What James Madison University is doing to its varsity athletic programs is a travesty. But what Washington is doing to JMU is even worse.
JMU’s board of visitors has voted to kill off 10 varsity sports programs — seven for men and three for women — as of July 1. The sports, from archery to track to fencing, are not the big-time, big-bucks programs that invite so much corruption at schools large and small. Rather, they represent college athletics as it should be: an endeavor devoted to excellence for its own sake. Unfortunately, because of idiotic bureaucratic edicts from D.C., they will have to go.
JMU says it is making the changes to comply with Title IX, but that is not quite right.
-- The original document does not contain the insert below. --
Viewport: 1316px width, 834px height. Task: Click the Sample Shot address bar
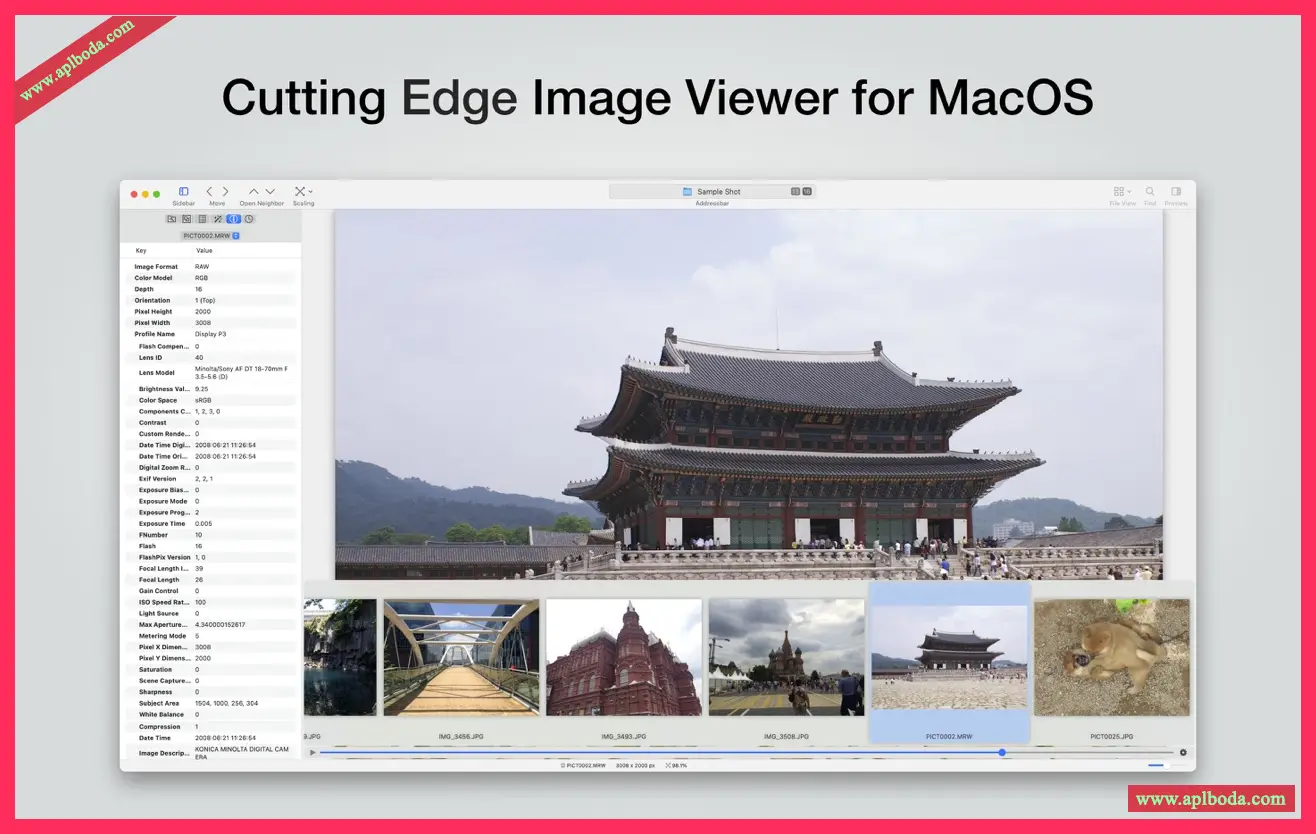click(711, 191)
The school is making the changes to comply with perverted interpretations of Title IX. Those interpretations, which rely on a strange view of the notion of proportionality, demand that athletic opportunities for male and female students reflect the proportion of male and female students enrolled, without any recognition of life in the real world.
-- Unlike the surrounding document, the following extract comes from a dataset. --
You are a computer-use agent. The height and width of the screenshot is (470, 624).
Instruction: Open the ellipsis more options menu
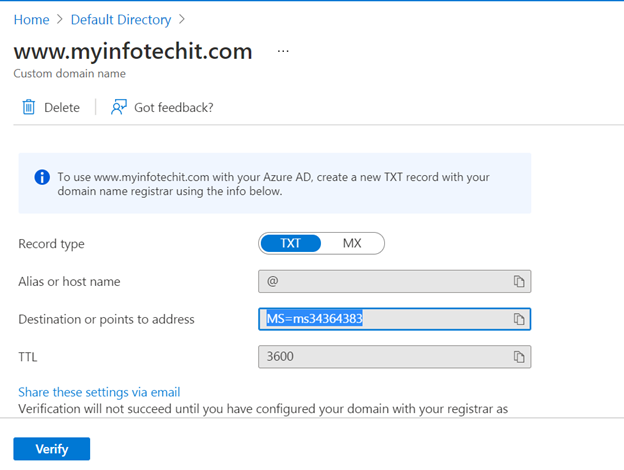click(283, 51)
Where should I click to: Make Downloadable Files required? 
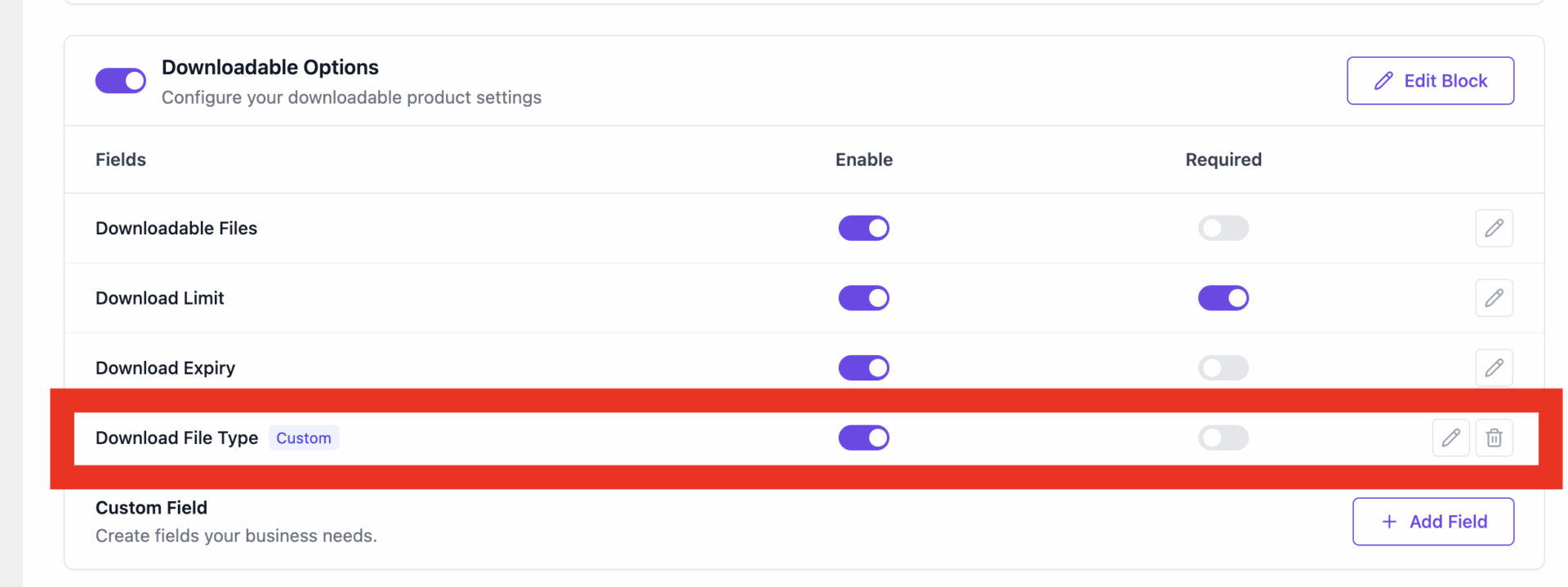click(1223, 229)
In the real world, lower percentages of women than men are interested in sports. (Think about it: How many women’s magazines carry college football previews or betting-pool grids for the NCAA playoffs?) As a result, schools across the country have had to shut down thriving men’s teams to maintain the false parity Title IX now effectively demands. According to the General Accounting Office, Title IX has forced schools to kill off more than 170 wrestling programs, 80 tennis teams, 70 gymnastics teams, and 45 track teams — all men’s. How does that help women?
It wasn’t supposed to be this way. The original legislation, modeled after the Civil Rights Act, was passed to guarantee equal opportunity in education generally. It reads: “No person in the United States shall, on the basis of sex, be excluded from participation in, be denied the benefits of, or be subjected to discrimination under any education program or activity receiving Federal financial assistance.”
The law does not mandate quotas. In fact, it specifically forbids them: “Nothing [in the law] shall be interpreted to require any educational institution to grant preferential or disparate treatment to the members of one sex on account of an imbalance which may exist with respect to the total number or percentage of persons of that sex participating in or receiving the benefits of any federally supported program or activity, in comparison with the total number or percentage of persons of that sex in any community, State, section, or other area.”
However, policy interpretations by unelected bureaucrats and federal court rulings that have raised those interpretations to the level of holy writ have turned Title IX into a program that does not so much expand opportunities for women as it denies opportunities to men.
It’s true that Title IX has opened new vistas for athletically inclined women. The number of girls who play highschool sports has grown from about 300,000 to about 3 million. But that does not mean young women have as much interest in sports as young men do. If they did, then to achieve parity schools would not have to shut down men’s programs. They could simply offer more sports for women, and equal numbers of women would show up for tryouts.
But that doesn’t happen. The resulting travesty: A law passed to prevent discrimination in education on the basis of sex now forces colleges such as JMU to shut down men’s sports teams because they are men’s teams. It’s time for Congress to revisit the statute so schools don’t have to treat sports programs like a zero-sum game.